Another application is the use of molecularly imprinted materials as chemical and biological sensors. They have been developed to target herbicides, sugars, drugs, toxins, and vapors. MIP-based sensors not only have high selectivity and high sensitivity, but they can also generate output signals (electrochemical, optical, or piezoelectric) for detection. This allows them to be utilized in fluorescence sensing, electrochemical sensing, chemiluminescence sensing, and UV-Vis sensing. Forensic applications that delve into detections of illicit drugs, banned sport drugs, toxins, and chemical warfare agents are also an area of growing interest.

Molecular imprinting has steadily been emerging in fields like drug delivery and biotechnology.

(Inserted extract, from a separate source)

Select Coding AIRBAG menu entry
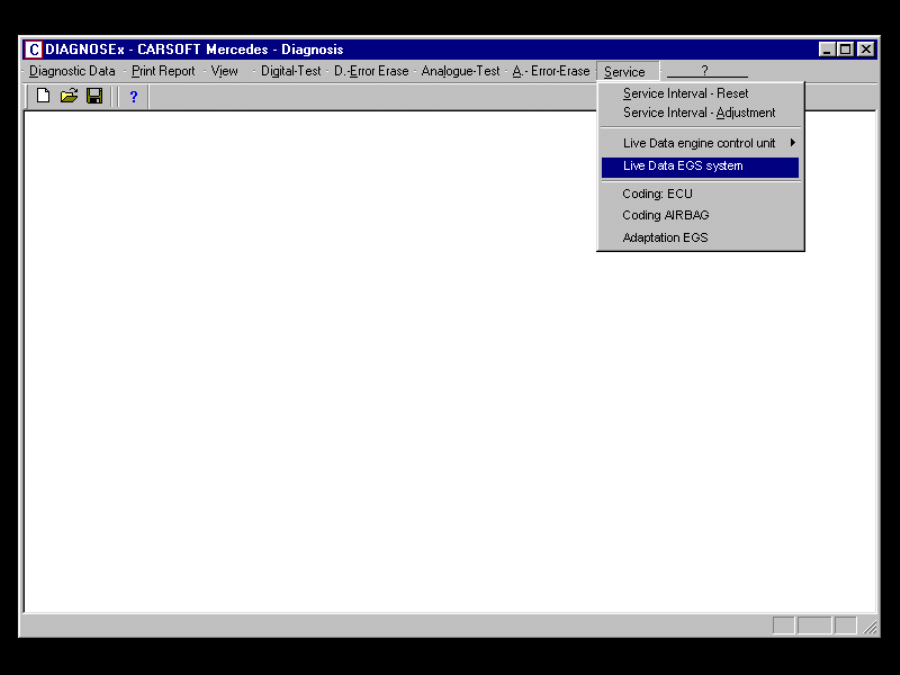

The selective interaction between template and polymer matrix can be utilized in preparation of artificial antibodies. In the biopharmaceutical market, separation of amino acids, chiral compounds, hemoglobin, and hormones can be achieved with MIP adsorbents. Methods to utilize molecular imprinting techniques for mimicking linear and polyanionic molecules, such as DNA, proteins, and carbohydrates have been researched. An area of challenges is protein imprinting. Large, water-soluble biological macromolecules have posed a difficulty for molecular imprinting because their conformational integrity cannot be ensured in synthetic environments. Current methods to navigate this include immobilizing template molecules at the surface of solid substrates, thereby minimizing aggregation and controlling the template molecules to locate at the surface of imprinted materials. However, a critical review of molecular imprinting of proteins by scientists from Utrecht University found that further testing is required.

Pharmaceutical applications include selective drug delivery and control drug release systems, which make use of MIPs' stable conformations, fast equilibrium release, and resistance to enzymatic and chemical stress. Intelligent drug release, the release of a therapeutic agent as a result of a specific stimuli, has also been explored. Molecularly imprinted materials of insulin and other drugs at the nanoscale were shown to exhibit high adsorption capacity for their respective targets, showing huge potential for newfound drug delivery systems. In comparison with natural receptors, MIPs also have higher chemical and physical stability, easier availability, and lower cost. MIPs could especially be used for stabilization of proteins, particularly selective protection of proteins against denaturation from heat. Recent reviews have further highlighted the expansion of MIP-based applications to bone biomarker detection and therapeutic modulation, as well as to antiviral strategies where precision-engineered MIPs are being developed for multifunctional therapeutic interventions, including virus capture, inhibition of replication, and immunomodulatory approaches, and neurological applications ranging from early diagnostics and biomarker detection to targeted therapeutic delivery.